Las 4 y media
Hoy me he levantado de la siesta un poco aturdida. No sé qué me pasa, el día está raro o yo estoy rara. Hace tiempo que me siento… bufff, no sé cómo me siento. Quizás… no sé, no me siento yo.
Me asomo por la ventana. El día está gris, demasiado gris. Pasa el tiempo y sigue igual. Qué raro.
Miro el reloj, son las cuatro. A las cuatro y media he quedado con mi hija, vamos de compras. Al principio le dije que no, pero ahora estoy muy ilusionada. Hace tiempo que no tenemos una tarde para nosotras.
Miro otra vez por la ventana. Qué oscuro… ¿será hoy el día que dijeron que habría un eclipse?
Ya son las cuatro y media y mi hija no llega. Ella es muy puntual. Quizás me haya llamado para decirme que llegaba tarde y yo, durmiendo la siesta… Miro el teléfono, no hay llamadas.
Las cinco. Esto no pinta bien, mi hija jamás llega tarde. Voy a llamarla, me estoy preocupando.
—Rin, rinnnn… Qué raro, no lo coge.
Vuelvo a llamar. El corazón me va a cien, estoy taquicárdica. ¡Cógelo, cógelo, por Dios!
—Dime, mamá, ¿qué pasa?
—Hola, hija. Estaba preocupada, habíamos quedado a las cuatro y media, son más de las cinco y todavía no has llegado. Encima el día está muy raro. ¿Era hoy el eclipse ese que dijeron? Está muy oscuro y me está empezando a dar miedo.
—¿Cómo? Tranquila, mamá, voy para allá, enseguida llego.
Seguro que se ha acostado a dormir la siesta; tenía una voz de sueño impresionante.
Tocan al timbre.
—¡Vooooy! Hija, qué rápido has llegado.
—Hola, mamá. ¿Qué pasa?
—¿Qué te pasa a ti? Nunca llegas tarde, y hoy fíjate…
—Mamá, son las cinco y media de la mañana, ¿dónde quieres ir a esta hora?

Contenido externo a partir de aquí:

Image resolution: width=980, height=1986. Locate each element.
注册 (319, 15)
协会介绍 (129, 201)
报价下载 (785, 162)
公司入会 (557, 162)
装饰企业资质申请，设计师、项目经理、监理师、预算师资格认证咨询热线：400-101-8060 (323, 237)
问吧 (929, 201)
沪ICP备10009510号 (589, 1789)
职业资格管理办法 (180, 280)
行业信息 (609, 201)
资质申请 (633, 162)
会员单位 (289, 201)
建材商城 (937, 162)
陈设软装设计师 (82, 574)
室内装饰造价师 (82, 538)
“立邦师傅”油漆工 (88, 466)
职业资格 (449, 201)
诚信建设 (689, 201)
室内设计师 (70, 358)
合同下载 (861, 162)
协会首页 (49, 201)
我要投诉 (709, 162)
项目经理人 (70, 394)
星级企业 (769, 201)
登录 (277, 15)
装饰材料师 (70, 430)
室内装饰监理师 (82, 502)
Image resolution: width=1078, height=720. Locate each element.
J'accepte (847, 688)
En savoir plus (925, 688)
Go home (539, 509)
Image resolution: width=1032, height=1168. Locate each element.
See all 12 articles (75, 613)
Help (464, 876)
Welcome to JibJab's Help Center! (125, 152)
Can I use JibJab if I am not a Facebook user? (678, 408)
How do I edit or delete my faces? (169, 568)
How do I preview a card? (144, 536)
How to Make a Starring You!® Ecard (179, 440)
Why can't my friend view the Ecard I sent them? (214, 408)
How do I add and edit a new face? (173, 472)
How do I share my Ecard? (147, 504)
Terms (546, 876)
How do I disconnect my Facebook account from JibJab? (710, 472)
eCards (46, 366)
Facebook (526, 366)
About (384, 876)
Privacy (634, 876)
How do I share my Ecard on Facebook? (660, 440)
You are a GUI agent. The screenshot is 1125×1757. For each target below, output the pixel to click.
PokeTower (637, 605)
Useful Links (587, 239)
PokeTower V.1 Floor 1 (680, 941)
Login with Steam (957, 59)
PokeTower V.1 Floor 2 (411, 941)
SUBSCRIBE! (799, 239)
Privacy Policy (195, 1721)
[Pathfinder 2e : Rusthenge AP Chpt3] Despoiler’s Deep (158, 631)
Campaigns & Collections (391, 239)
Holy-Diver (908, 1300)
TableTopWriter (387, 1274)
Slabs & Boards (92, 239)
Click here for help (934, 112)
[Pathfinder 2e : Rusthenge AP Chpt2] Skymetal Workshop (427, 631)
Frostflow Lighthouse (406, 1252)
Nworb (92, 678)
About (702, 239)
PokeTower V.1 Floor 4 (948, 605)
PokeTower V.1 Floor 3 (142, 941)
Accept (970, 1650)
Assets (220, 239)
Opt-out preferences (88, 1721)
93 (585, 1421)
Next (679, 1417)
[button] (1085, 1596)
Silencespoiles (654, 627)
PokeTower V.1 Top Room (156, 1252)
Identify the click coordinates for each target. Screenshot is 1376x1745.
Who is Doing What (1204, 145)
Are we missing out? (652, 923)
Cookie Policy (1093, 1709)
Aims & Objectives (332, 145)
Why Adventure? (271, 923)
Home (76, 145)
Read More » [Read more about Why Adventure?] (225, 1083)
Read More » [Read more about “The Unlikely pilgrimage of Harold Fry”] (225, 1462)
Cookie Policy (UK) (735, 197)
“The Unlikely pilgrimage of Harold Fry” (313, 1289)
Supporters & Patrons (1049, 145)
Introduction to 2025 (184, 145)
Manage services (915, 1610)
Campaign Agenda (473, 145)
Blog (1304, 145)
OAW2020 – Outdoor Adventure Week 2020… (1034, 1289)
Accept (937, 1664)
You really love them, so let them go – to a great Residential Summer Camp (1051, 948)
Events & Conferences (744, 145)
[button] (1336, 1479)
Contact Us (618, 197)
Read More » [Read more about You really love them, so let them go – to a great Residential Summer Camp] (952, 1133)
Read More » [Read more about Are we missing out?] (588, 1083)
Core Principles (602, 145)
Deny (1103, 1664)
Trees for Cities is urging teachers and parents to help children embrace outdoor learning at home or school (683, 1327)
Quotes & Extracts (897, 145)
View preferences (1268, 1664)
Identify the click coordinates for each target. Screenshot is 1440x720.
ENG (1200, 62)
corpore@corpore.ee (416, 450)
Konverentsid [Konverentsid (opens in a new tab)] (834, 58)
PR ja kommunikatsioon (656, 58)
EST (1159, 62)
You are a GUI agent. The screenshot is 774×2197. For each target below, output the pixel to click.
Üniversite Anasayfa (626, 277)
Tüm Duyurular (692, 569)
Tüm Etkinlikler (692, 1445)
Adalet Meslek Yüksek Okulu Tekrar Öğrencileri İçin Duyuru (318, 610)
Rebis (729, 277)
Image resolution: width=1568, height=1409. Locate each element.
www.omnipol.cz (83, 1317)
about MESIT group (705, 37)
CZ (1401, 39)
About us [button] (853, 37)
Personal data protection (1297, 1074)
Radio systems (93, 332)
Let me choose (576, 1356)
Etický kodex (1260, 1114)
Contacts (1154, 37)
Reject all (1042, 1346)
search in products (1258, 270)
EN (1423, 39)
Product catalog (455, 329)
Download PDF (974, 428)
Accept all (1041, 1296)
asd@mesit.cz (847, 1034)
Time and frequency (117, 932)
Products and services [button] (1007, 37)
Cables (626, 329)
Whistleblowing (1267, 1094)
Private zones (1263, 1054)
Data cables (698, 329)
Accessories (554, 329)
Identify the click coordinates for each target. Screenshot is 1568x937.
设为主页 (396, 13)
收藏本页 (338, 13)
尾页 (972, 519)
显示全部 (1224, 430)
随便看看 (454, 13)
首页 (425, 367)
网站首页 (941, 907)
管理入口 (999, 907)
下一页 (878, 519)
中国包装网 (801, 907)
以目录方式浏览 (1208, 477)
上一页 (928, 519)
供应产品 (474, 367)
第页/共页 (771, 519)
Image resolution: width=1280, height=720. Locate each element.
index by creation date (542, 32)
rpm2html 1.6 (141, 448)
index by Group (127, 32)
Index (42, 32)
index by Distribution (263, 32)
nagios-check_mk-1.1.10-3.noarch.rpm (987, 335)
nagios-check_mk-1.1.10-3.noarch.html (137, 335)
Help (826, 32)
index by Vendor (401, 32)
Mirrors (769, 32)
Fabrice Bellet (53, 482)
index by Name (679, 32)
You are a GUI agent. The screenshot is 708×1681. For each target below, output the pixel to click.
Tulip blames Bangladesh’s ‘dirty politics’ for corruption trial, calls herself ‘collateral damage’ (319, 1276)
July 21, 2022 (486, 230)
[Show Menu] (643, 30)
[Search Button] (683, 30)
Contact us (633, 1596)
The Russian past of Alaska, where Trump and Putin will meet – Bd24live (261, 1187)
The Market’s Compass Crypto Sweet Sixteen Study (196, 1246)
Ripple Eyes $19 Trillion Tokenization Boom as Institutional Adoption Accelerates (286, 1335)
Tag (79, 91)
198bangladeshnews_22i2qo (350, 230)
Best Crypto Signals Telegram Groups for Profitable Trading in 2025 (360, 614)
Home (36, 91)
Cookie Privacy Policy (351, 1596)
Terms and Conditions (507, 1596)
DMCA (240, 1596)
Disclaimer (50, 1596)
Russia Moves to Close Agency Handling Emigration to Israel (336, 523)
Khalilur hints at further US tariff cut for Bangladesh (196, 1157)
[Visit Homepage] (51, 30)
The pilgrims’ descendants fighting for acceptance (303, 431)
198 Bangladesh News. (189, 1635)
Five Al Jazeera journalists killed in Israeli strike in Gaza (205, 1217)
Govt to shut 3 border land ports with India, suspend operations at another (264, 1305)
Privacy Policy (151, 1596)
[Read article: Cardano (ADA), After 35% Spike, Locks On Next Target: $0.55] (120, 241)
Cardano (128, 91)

—Anda, no digas tonterías. Son las cinco y media de la tarde, y habíamos quedado a las cuatro y media para irnos de compras. Fíjate qué tarde llegas. Te has acostado a dormir la siesta y te has quedado dormida; después te ríes de mí.
—Mamá, mira por la ventana, ¿qué ves?
—Está oscuro, hay un eclipse, por eso no hay luz.
—No, mamá, son las cinco y media de la mañana.
—No digas tonterías, ¿cómo me voy a confundir de esa manera?
—Mamá…
—Mira, hija: comí a las dos, me tomé mis pastillas, me puse la insulina y me acosté a dormir la siesta. A las tres y media me levanté para prepararme, porque tú venías para ir de compras.
Mi hija me mira, pensativa. Creo que piensa que me estoy volviendo loca. Pero no es eso. Ayer, el médico, muy serio, me dijo que después de varias valoraciones y pruebas me han detectado demencia.
No sé cómo decírselo. Me cuesta hasta a mí hacerme a la idea, es difícil saber que mi mente va a ser mi peor enemiga, que poco a poco y día a día todo se ira difuminando como el humo.
Pero esta tarde —nuestra tarde, de madre e hija— voy a contárselo.